Re: Multiple Instances / Doubling in the messages log

Posted: Fri Jan 25, 2013 9:03 am
by scottwilkerson
I'm starting to wonder if this could be related to your mod_gearman setup.

if you run

Code: Select all

gearman_top
Can you see the checks being processed?

Re: Multiple Instances / Doubling in the messages log

Posted: Fri Jan 25, 2013 10:13 am
by nseltzer
Yessir. I'm not discounting the possibility that something is breaking within mod_gearman, but the configs are almost (save for gearmand server settings) the same.

Code: Select all

2013-01-25 08:12:30  -  localhost:4730   -  v0.25

 Queue Name                     | Worker Available | Jobs Waiting | Jobs Running
---------------------------------------------------------------------------------
 check_results                  |               2  |           0  |           0
 eventhandler                   |               5  |           0  |           0
 host                           |             386  |           0  |           2
 service                        |             386  |           0  |         115
 worker_papmoncp00.cabelas.corp |               1  |           0  |           0
 worker_papmoncp01.cabelas.corp |               1  |           0  |           0
 worker_papmoncp02.cabelas.corp |               1  |           0  |           0
 worker_papmoncp03.cabelas.corp |               1  |           0  |           0
 worker_papmoncp04.cabelas.corp |               1  |           0  |           0
 worker_papmoncp05.cabelas.corp |               1  |           0  |           0
 worker_papmoncp06.cabelas.corp |               1  |           0  |           0
 worker_papmoncp07.cabelas.corp |               1  |           0  |           0
 worker_sidhqmonm0_eventhandler |               1  |           0  |           0

Re: Multiple Instances / Doubling in the messages log

Posted: Fri Jan 25, 2013 10:24 am
by mguthrie
Ah, thank you swilkerson, I think I found a clue. Can you turn of distributing event handlers with your gearman config. If you're using XI's notification handler, it won't be able to connect to the locale database and submit any notifications.
broker_module=/usr/lib64/mod_gearman/mod_gearman.o config=/etc/mod_gearman/mod_gearman_neb.conf server=127.0.0.1:4730 keyfile=/usr/local/nagios/etc/gearman_key.txt eventhandler=yes services=yes hosts=yes
If that doesn't fix it, send us all of your mod gearman related configs.

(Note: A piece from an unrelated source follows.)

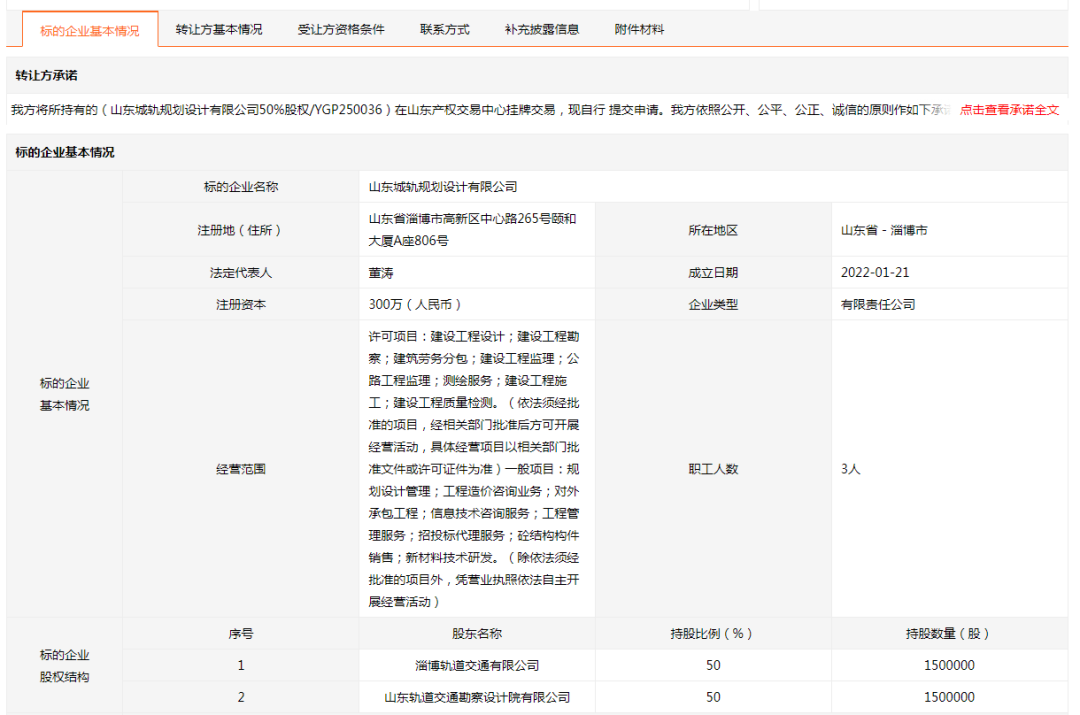This screenshot has height=715, width=1080.
Task: View the 联系方式 tab
Action: point(443,29)
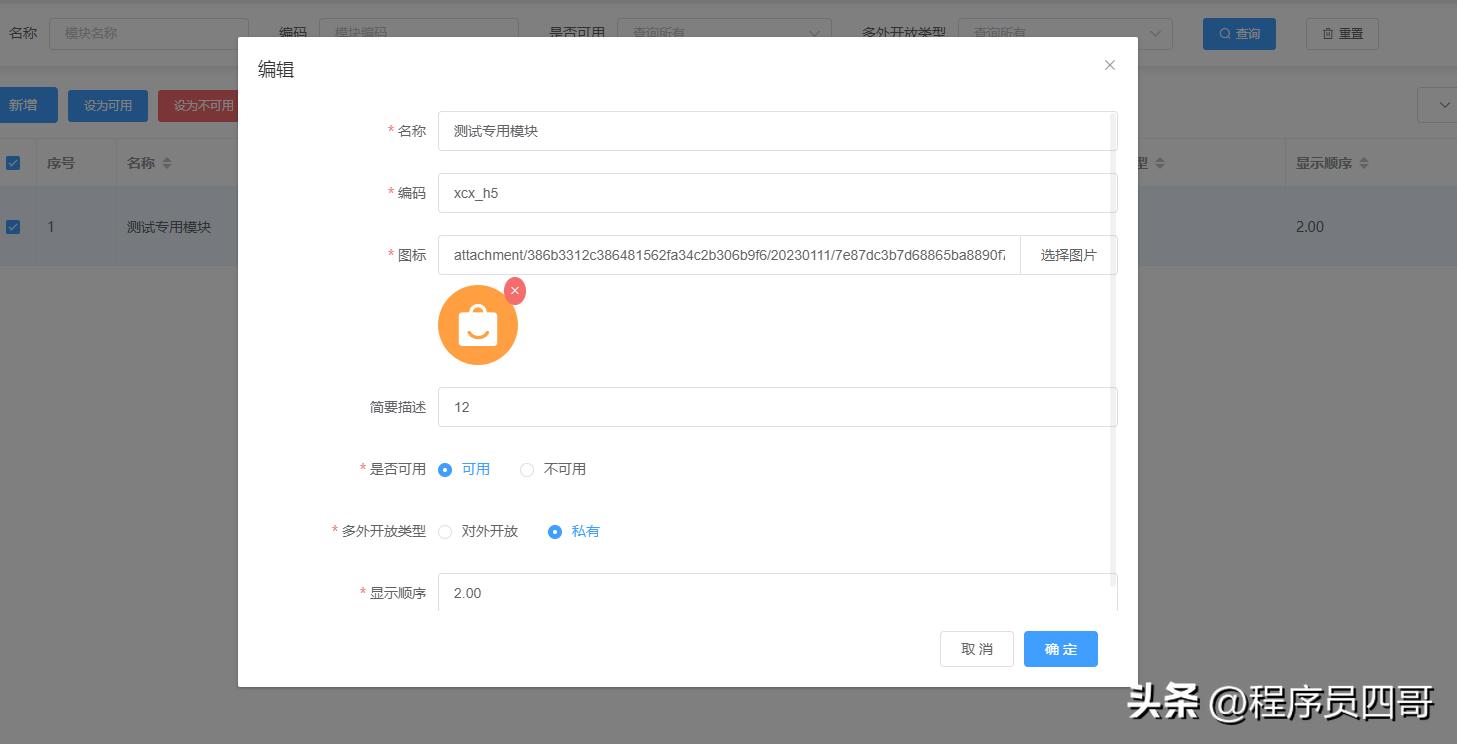
Task: Remove the uploaded icon via red X badge
Action: tap(515, 291)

Re: Multiple Instances / Doubling in the messages log

Posted: Mon Feb 04, 2013 5:41 pm
by gwakem
We disabled the event handling portion of gearman entirely by removing it from the both the mod_gearman_neb.conf and nagios.cfg, restarted (per below), and within ten minutes noticed the same issues with processes hanging.

/usr/local/nagios/etc/nagios.cfg:

Code: Select all

broker_module=/usr/lib64/mod_gearman/mod_gearman.o config=/etc/mod_gearman/mod_gearman_neb.conf server=127.0.0.1:4730 keyfile=/usr/local/nagios/etc/gearman_key.txt eventhandler=no services=yes hosts=yes
/etc/mod_gearman/mod_gearman_neb.conf:

Code: Select all

# defines if the module should distribute execution of
# eventhandlers.
eventhandler=no
I have attached the configs from a child and the master gearmand server.

Re: Multiple Instances / Doubling in the messages log

Posted: Tue Feb 05, 2013 11:22 am
by mguthrie
Could this issue be caused by certain check plugins timing out? Are you having multiple *parent* processes spawn, or just forks of the Nagios process. Nagios forks itself to run checks, so for longer running checks you'll see many child instances of it running.

Re: Multiple Instances / Doubling in the messages log

Posted: Tue Feb 05, 2013 11:33 am
by gwakem
Aha! Yes indeed, we do have a lot of WMI plugins timing out due to multiple remote side rules. I was in the process of attempting to clear those up, and this gives me additional ammo to do so. Thanks, I will see if getting that cleared out helps and let you know.

Re: Multiple Instances / Doubling in the messages log

Posted: Tue Feb 05, 2013 12:05 pm
by scottwilkerson
Hopefully this will get us down the right track. Let us know if this resolves the issue...

Re: Multiple Instances / Doubling in the messages log

Posted: Wed Feb 06, 2013 10:19 am
by gwakem
This was a triumph. I'm making a note here: HUGE SUCCESS. It's hard to overstate my satisfaction.

That did it! Thanks for the help guys. We still have doubling in the /var/log/messages logfile, but that's not critical. I can open a separate post for that later. This can be closed. Thanks again!